Exercise directions - Everything in the listing below needs to be returned word for word.

== Segment start ==

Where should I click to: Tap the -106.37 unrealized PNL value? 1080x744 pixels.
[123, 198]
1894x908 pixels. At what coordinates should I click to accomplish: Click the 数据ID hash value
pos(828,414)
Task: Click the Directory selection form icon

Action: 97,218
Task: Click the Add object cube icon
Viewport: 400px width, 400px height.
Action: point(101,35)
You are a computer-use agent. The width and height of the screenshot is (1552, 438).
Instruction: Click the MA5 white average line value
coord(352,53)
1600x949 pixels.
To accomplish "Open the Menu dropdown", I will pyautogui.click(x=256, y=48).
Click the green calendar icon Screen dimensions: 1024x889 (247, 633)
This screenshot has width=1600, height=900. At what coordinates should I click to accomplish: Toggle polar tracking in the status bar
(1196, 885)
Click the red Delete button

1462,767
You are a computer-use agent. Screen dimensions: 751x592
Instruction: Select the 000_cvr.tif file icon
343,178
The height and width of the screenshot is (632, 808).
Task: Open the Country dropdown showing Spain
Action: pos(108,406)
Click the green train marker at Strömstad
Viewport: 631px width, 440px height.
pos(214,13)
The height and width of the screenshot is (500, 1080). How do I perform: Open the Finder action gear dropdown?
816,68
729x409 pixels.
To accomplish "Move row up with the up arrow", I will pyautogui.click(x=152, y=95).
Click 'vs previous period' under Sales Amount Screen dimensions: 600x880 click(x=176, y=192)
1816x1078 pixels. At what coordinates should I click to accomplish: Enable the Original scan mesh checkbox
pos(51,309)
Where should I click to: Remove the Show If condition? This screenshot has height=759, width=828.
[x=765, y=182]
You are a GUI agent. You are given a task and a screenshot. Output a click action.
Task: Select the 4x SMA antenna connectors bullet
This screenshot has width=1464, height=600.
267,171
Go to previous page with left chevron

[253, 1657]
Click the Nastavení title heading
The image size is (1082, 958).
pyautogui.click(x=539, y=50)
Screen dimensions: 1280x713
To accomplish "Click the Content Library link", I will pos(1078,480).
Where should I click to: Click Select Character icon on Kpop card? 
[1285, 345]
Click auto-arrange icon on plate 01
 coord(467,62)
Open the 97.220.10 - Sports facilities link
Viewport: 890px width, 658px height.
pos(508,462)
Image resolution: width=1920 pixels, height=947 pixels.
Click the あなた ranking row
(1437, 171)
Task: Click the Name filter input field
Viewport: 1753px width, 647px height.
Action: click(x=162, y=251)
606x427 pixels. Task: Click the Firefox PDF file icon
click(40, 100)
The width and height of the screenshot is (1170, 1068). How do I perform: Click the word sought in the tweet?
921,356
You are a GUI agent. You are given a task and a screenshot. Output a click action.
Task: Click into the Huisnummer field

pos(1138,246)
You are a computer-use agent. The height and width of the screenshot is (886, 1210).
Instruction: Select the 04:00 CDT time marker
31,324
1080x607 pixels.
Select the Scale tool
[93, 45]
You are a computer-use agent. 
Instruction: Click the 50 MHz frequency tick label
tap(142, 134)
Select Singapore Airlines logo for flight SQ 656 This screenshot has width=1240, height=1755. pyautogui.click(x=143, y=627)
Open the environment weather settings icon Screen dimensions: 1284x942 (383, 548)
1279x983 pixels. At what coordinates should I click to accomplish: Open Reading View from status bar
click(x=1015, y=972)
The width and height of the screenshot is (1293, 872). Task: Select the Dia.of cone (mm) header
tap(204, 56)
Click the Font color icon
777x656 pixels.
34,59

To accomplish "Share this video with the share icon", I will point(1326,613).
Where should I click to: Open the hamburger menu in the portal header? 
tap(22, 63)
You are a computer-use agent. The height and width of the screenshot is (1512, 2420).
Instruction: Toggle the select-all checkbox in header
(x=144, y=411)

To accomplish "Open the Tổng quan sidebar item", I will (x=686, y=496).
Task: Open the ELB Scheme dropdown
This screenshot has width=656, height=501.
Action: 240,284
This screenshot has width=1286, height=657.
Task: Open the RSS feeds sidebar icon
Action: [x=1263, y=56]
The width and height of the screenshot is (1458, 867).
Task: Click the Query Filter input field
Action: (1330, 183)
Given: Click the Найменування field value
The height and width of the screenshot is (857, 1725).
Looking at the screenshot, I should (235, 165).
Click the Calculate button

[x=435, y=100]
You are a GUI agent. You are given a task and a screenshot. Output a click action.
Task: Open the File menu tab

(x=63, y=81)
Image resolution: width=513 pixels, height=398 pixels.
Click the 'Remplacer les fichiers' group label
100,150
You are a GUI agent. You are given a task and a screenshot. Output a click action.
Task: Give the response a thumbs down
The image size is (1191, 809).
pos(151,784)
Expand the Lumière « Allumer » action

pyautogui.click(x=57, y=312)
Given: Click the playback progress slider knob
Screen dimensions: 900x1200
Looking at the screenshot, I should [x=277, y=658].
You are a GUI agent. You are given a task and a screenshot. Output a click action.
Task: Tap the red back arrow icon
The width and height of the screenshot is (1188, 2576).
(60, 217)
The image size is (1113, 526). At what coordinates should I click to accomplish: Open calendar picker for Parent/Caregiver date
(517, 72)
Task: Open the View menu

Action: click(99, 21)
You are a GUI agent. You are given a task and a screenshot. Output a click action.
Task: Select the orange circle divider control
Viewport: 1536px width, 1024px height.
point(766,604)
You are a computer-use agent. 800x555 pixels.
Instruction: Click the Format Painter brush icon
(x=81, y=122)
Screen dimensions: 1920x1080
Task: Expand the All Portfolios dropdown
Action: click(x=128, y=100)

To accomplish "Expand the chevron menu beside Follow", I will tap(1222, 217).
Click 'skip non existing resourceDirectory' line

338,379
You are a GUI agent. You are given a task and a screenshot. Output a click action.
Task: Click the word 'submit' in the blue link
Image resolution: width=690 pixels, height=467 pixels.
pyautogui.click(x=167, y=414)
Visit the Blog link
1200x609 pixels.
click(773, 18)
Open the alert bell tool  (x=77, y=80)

== Segment end ==

Finished exercise -
Where should I click to: Tap the -106.37 unrealized PNL value? 1080x744 pixels.
[123, 198]
1894x908 pixels. At what coordinates should I click to accomplish: Click the 数据ID hash value
pos(828,414)
Task: Click the Directory selection form icon

Action: 97,218
Task: Click the Add object cube icon
Viewport: 400px width, 400px height.
Action: point(101,35)
You are a computer-use agent. The width and height of the screenshot is (1552, 438).
Instruction: Click the MA5 white average line value
coord(352,53)
1600x949 pixels.
To accomplish "Open the Menu dropdown", I will pyautogui.click(x=256, y=48).
Click the green calendar icon Screen dimensions: 1024x889 (247, 633)
This screenshot has width=1600, height=900. At what coordinates should I click to accomplish: Toggle polar tracking in the status bar
(1196, 885)
Click the red Delete button

1462,767
You are a computer-use agent. Screen dimensions: 751x592
Instruction: Select the 000_cvr.tif file icon
343,178
The height and width of the screenshot is (632, 808).
Task: Open the Country dropdown showing Spain
Action: pos(108,406)
Click the green train marker at Strömstad
Viewport: 631px width, 440px height.
pos(214,13)
The height and width of the screenshot is (500, 1080). How do I perform: Open the Finder action gear dropdown?
816,68
729x409 pixels.
To accomplish "Move row up with the up arrow", I will pyautogui.click(x=152, y=95).
Click 'vs previous period' under Sales Amount Screen dimensions: 600x880 click(x=176, y=192)
1816x1078 pixels. At what coordinates should I click to accomplish: Enable the Original scan mesh checkbox
pos(51,309)
Where should I click to: Remove the Show If condition? This screenshot has height=759, width=828.
[x=765, y=182]
You are a GUI agent. You are given a task and a screenshot. Output a click action.
Task: Select the 4x SMA antenna connectors bullet
This screenshot has width=1464, height=600.
267,171
Go to previous page with left chevron

[253, 1657]
Click the Nastavení title heading
The image size is (1082, 958).
pyautogui.click(x=539, y=50)
Screen dimensions: 1280x713
To accomplish "Click the Content Library link", I will pos(1078,480).
Where should I click to: Click Select Character icon on Kpop card? 
[1285, 345]
Click auto-arrange icon on plate 01
 coord(467,62)
Open the 97.220.10 - Sports facilities link
Viewport: 890px width, 658px height.
pos(508,462)
Image resolution: width=1920 pixels, height=947 pixels.
Click the あなた ranking row
(1437, 171)
Task: Click the Name filter input field
Viewport: 1753px width, 647px height.
Action: click(x=162, y=251)
606x427 pixels. Task: Click the Firefox PDF file icon
click(40, 100)
The width and height of the screenshot is (1170, 1068). How do I perform: Click the word sought in the tweet?
921,356
You are a GUI agent. You are given a task and a screenshot. Output a click action.
Task: Click into the Huisnummer field

pos(1138,246)
You are a computer-use agent. The height and width of the screenshot is (886, 1210).
Instruction: Select the 04:00 CDT time marker
31,324
1080x607 pixels.
Select the Scale tool
[93, 45]
You are a computer-use agent. 
Instruction: Click the 50 MHz frequency tick label
tap(142, 134)
Select Singapore Airlines logo for flight SQ 656 This screenshot has width=1240, height=1755. pyautogui.click(x=143, y=627)
Open the environment weather settings icon Screen dimensions: 1284x942 (383, 548)
1279x983 pixels. At what coordinates should I click to accomplish: Open Reading View from status bar
click(x=1015, y=972)
The width and height of the screenshot is (1293, 872). Task: Select the Dia.of cone (mm) header
tap(204, 56)
Click the Font color icon
777x656 pixels.
34,59

To accomplish "Share this video with the share icon", I will point(1326,613).
Where should I click to: Open the hamburger menu in the portal header? 
tap(22, 63)
You are a computer-use agent. The height and width of the screenshot is (1512, 2420).
Instruction: Toggle the select-all checkbox in header
(x=144, y=411)

To accomplish "Open the Tổng quan sidebar item", I will (x=686, y=496).
Task: Open the ELB Scheme dropdown
This screenshot has width=656, height=501.
Action: 240,284
This screenshot has width=1286, height=657.
Task: Open the RSS feeds sidebar icon
Action: [x=1263, y=56]
The width and height of the screenshot is (1458, 867).
Task: Click the Query Filter input field
Action: (1330, 183)
Given: Click the Найменування field value
The height and width of the screenshot is (857, 1725).
Looking at the screenshot, I should (235, 165).
Click the Calculate button

[x=435, y=100]
You are a GUI agent. You are given a task and a screenshot. Output a click action.
Task: Open the File menu tab

(x=63, y=81)
Image resolution: width=513 pixels, height=398 pixels.
Click the 'Remplacer les fichiers' group label
100,150
You are a GUI agent. You are given a task and a screenshot. Output a click action.
Task: Give the response a thumbs down
The image size is (1191, 809).
pos(151,784)
Expand the Lumière « Allumer » action

pyautogui.click(x=57, y=312)
Given: Click the playback progress slider knob
Screen dimensions: 900x1200
Looking at the screenshot, I should [x=277, y=658].
You are a GUI agent. You are given a task and a screenshot. Output a click action.
Task: Tap the red back arrow icon
The width and height of the screenshot is (1188, 2576).
(60, 217)
The image size is (1113, 526). At what coordinates should I click to accomplish: Open calendar picker for Parent/Caregiver date
(517, 72)
Task: Open the View menu

Action: click(99, 21)
You are a GUI agent. You are given a task and a screenshot. Output a click action.
Task: Select the orange circle divider control
Viewport: 1536px width, 1024px height.
point(766,604)
You are a computer-use agent. 800x555 pixels.
Instruction: Click the Format Painter brush icon
(x=81, y=122)
Screen dimensions: 1920x1080
Task: Expand the All Portfolios dropdown
Action: click(x=128, y=100)

To accomplish "Expand the chevron menu beside Follow", I will tap(1222, 217).
Click 'skip non existing resourceDirectory' line

338,379
You are a GUI agent. You are given a task and a screenshot. Output a click action.
Task: Click the word 'submit' in the blue link
Image resolution: width=690 pixels, height=467 pixels.
pyautogui.click(x=167, y=414)
Visit the Blog link
1200x609 pixels.
click(773, 18)
Open the alert bell tool  (x=77, y=80)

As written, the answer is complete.